As soon as Hyundai poached Albert Biermann away from BMW M to head up its own N Division, we knew the South Koreans had their targets set squarely on the Germans. After helping to craft some fantastic sports cars for Hyundai’s N Division, Biermann was then promoted to head up R&D for the entire Hyundai group, which includes KIA as well. Such a promotion was smart on Hyundai’s part, as it’s already bearing fruit. The all-new KIA K5 GT was just independently tested against the BMW 330i and wiped the proverbial floor with the benchmark Bimmer.
The independent objective testing was done by AMCI Testing, a company that specializes in fair, data-driven testing. While objective data-based testing is only one part of determining whether or not one car is a better driver’s car than another, it is one way to quantify a car’s actual capabilities. In AMCI’s testing, they use only hard data to determine how well a car handles, through a variety of scientific tests. There are no subjective determinations from AMCI Testing, only numbers and numbers cannot lie.

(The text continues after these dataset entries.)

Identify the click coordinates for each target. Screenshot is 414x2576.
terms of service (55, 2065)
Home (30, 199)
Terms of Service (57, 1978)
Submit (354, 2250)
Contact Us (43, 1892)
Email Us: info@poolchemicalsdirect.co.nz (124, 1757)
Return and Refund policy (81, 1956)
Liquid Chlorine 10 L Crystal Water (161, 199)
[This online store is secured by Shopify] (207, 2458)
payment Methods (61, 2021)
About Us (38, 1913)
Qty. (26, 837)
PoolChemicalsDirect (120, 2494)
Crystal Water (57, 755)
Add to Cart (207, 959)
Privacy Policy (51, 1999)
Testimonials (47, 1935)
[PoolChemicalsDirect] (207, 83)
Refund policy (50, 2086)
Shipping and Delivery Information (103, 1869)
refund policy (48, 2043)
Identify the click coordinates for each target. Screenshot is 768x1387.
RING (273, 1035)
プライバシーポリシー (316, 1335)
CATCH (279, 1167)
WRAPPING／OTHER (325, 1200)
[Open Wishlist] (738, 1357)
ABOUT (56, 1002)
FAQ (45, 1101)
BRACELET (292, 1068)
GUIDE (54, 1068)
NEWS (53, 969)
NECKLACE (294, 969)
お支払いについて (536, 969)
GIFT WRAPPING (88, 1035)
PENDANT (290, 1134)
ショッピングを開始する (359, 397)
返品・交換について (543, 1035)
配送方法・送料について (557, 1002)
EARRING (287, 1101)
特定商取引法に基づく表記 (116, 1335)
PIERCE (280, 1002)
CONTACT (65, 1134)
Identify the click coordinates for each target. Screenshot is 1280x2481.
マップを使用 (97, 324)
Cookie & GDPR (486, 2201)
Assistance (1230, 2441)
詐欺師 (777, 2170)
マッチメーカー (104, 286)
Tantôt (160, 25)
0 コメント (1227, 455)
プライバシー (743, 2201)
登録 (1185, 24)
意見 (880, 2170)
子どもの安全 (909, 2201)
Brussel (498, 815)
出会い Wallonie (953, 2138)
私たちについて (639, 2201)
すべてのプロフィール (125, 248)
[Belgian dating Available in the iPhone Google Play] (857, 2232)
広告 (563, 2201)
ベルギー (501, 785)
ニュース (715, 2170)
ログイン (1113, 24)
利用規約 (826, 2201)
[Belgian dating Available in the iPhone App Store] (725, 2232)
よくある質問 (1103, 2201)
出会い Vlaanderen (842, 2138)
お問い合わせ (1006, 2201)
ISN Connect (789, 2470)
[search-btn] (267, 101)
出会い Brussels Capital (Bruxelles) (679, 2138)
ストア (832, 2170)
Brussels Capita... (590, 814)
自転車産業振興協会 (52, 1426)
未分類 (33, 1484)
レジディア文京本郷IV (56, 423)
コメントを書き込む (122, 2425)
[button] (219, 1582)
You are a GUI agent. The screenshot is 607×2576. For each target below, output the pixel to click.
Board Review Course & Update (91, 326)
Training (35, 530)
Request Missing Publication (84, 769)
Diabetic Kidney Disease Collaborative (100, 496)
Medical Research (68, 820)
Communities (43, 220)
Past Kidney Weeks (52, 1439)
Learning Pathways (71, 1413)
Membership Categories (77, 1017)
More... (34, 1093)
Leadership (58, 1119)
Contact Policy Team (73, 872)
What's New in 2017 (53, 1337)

The Drive did a deep dive into one of AMCI’s recent tests between the KIA K5 GT and the BMW 330i. It’s a long but fascinating read into not only the differences between both cars but how AMCI Testing conducts their business. Typically, a car company reaches out to AMCI and tells them that it wants one of its specific cars tested up against either another specific car or a group of specific cars. Reason being is that the car company usually has a good feeling, based on its engineers’ consensus, that its car can win.
So AMCI Testing puts the requested cars through the ringer and returns only data and numbers, with no subjective determinations.
In this instance, the KIA K5 GT, with its 2.0 liter turbocharged four-cylinder making 295 horsepower and front-wheel drive, was not only faster in a straight line than the BMW 330i and its 255 horsepower turbo-four, it handled better as well. The K5 was better in a slalom, pulled higher g-forces through cornering, accelerated faster at speed and ran a faster quarter mile. Essentially, in every objective test the two cars were put through, the KIA came out on top.
Of course, things like steering feel, brake pedal feel, chassis balance and overall fun weren’t taken into consideration. However, the date certainly points to the KIA as the better car. We’d love to test one out for ourselves to see if it can also take down the Bimmer in subjective testing.